[Entries supplied]
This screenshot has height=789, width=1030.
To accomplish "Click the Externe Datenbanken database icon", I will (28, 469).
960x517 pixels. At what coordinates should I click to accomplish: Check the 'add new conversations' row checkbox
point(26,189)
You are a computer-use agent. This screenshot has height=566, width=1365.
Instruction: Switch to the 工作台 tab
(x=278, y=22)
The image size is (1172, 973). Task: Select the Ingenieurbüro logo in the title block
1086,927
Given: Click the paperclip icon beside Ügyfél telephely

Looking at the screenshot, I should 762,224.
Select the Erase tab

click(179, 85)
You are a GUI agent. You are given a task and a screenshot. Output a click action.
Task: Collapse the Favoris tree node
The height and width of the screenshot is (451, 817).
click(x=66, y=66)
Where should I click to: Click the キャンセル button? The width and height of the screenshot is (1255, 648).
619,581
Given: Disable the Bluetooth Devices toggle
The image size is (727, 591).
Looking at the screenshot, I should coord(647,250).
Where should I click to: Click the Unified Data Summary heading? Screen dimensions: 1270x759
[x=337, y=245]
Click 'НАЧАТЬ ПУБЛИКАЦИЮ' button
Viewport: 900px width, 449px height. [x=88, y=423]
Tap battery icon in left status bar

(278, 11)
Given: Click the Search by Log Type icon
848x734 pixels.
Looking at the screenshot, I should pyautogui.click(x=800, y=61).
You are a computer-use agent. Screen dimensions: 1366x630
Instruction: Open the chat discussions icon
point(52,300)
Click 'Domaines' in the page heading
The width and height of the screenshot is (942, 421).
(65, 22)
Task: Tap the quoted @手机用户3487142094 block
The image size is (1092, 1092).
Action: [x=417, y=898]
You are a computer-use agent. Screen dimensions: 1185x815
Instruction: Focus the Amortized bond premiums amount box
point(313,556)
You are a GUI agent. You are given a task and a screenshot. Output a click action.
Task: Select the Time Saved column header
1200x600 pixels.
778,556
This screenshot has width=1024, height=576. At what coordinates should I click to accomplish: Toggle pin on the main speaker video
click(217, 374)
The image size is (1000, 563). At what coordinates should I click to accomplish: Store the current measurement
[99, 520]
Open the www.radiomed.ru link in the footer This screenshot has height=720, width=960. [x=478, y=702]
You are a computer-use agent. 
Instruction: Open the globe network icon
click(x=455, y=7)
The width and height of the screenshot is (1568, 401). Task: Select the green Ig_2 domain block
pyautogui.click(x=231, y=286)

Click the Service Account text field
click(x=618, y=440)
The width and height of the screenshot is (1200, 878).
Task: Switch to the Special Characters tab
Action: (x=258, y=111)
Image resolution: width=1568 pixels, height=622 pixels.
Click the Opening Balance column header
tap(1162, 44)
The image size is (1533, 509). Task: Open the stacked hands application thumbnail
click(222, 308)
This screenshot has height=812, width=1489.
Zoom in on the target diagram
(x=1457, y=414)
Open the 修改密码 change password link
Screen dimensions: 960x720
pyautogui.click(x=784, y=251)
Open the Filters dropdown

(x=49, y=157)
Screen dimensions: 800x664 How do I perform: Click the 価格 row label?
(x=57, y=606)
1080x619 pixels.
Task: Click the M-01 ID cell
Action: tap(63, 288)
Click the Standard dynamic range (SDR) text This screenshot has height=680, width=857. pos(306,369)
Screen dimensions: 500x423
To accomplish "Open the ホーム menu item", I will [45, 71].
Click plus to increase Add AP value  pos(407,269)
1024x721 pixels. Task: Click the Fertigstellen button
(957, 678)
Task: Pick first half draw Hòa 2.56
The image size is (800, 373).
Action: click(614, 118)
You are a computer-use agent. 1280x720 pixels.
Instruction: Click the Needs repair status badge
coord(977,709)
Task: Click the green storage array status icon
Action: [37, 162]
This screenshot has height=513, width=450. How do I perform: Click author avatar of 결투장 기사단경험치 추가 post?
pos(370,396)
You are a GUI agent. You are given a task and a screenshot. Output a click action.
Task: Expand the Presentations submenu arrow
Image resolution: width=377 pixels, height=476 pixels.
[/Entries supplied]
## Problem statement
With no additions or omissions, transcribe every record.

## Answer to this exercise
This screenshot has height=789, width=1030.
To accomplish "Click the Externe Datenbanken database icon", I will (28, 469).
960x517 pixels. At what coordinates should I click to accomplish: Check the 'add new conversations' row checkbox
point(26,189)
You are a computer-use agent. This screenshot has height=566, width=1365.
Instruction: Switch to the 工作台 tab
(x=278, y=22)
The image size is (1172, 973). Task: Select the Ingenieurbüro logo in the title block
1086,927
Given: Click the paperclip icon beside Ügyfél telephely

Looking at the screenshot, I should 762,224.
Select the Erase tab

click(179, 85)
You are a GUI agent. You are given a task and a screenshot. Output a click action.
Task: Collapse the Favoris tree node
The height and width of the screenshot is (451, 817).
click(x=66, y=66)
Where should I click to: Click the キャンセル button? The width and height of the screenshot is (1255, 648).
619,581
Given: Disable the Bluetooth Devices toggle
The image size is (727, 591).
Looking at the screenshot, I should coord(647,250).
Where should I click to: Click the Unified Data Summary heading? Screen dimensions: 1270x759
[x=337, y=245]
Click 'НАЧАТЬ ПУБЛИКАЦИЮ' button
Viewport: 900px width, 449px height. [x=88, y=423]
Tap battery icon in left status bar

(278, 11)
Given: Click the Search by Log Type icon
848x734 pixels.
Looking at the screenshot, I should pyautogui.click(x=800, y=61).
You are a computer-use agent. Screen dimensions: 1366x630
Instruction: Open the chat discussions icon
point(52,300)
Click 'Domaines' in the page heading
The width and height of the screenshot is (942, 421).
(65, 22)
Task: Tap the quoted @手机用户3487142094 block
The image size is (1092, 1092).
Action: [x=417, y=898]
You are a computer-use agent. Screen dimensions: 1185x815
Instruction: Focus the Amortized bond premiums amount box
point(313,556)
You are a GUI agent. You are given a task and a screenshot. Output a click action.
Task: Select the Time Saved column header
1200x600 pixels.
778,556
This screenshot has width=1024, height=576. At what coordinates should I click to accomplish: Toggle pin on the main speaker video
click(217, 374)
The image size is (1000, 563). At what coordinates should I click to accomplish: Store the current measurement
[99, 520]
Open the www.radiomed.ru link in the footer This screenshot has height=720, width=960. [x=478, y=702]
You are a computer-use agent. 
Instruction: Open the globe network icon
click(x=455, y=7)
The width and height of the screenshot is (1568, 401). Task: Select the green Ig_2 domain block
pyautogui.click(x=231, y=286)

Click the Service Account text field
click(x=618, y=440)
The width and height of the screenshot is (1200, 878).
Task: Switch to the Special Characters tab
Action: (x=258, y=111)
Image resolution: width=1568 pixels, height=622 pixels.
Click the Opening Balance column header
tap(1162, 44)
The image size is (1533, 509). Task: Open the stacked hands application thumbnail
click(222, 308)
This screenshot has height=812, width=1489.
Zoom in on the target diagram
(x=1457, y=414)
Open the 修改密码 change password link
Screen dimensions: 960x720
pyautogui.click(x=784, y=251)
Open the Filters dropdown

(x=49, y=157)
Screen dimensions: 800x664 How do I perform: Click the 価格 row label?
(x=57, y=606)
1080x619 pixels.
Task: Click the M-01 ID cell
Action: tap(63, 288)
Click the Standard dynamic range (SDR) text This screenshot has height=680, width=857. pos(306,369)
Screen dimensions: 500x423
To accomplish "Open the ホーム menu item", I will [45, 71].
Click plus to increase Add AP value  pos(407,269)
1024x721 pixels. Task: Click the Fertigstellen button
(957, 678)
Task: Pick first half draw Hòa 2.56
The image size is (800, 373).
Action: click(614, 118)
You are a computer-use agent. 1280x720 pixels.
Instruction: Click the Needs repair status badge
coord(977,709)
Task: Click the green storage array status icon
Action: [37, 162]
This screenshot has height=513, width=450. How do I perform: Click author avatar of 결투장 기사단경험치 추가 post?
pos(370,396)
You are a GUI agent. You are given a task and a screenshot. Output a click action.
Task: Expand the Presentations submenu arrow
Image resolution: width=377 pixels, height=476 pixels.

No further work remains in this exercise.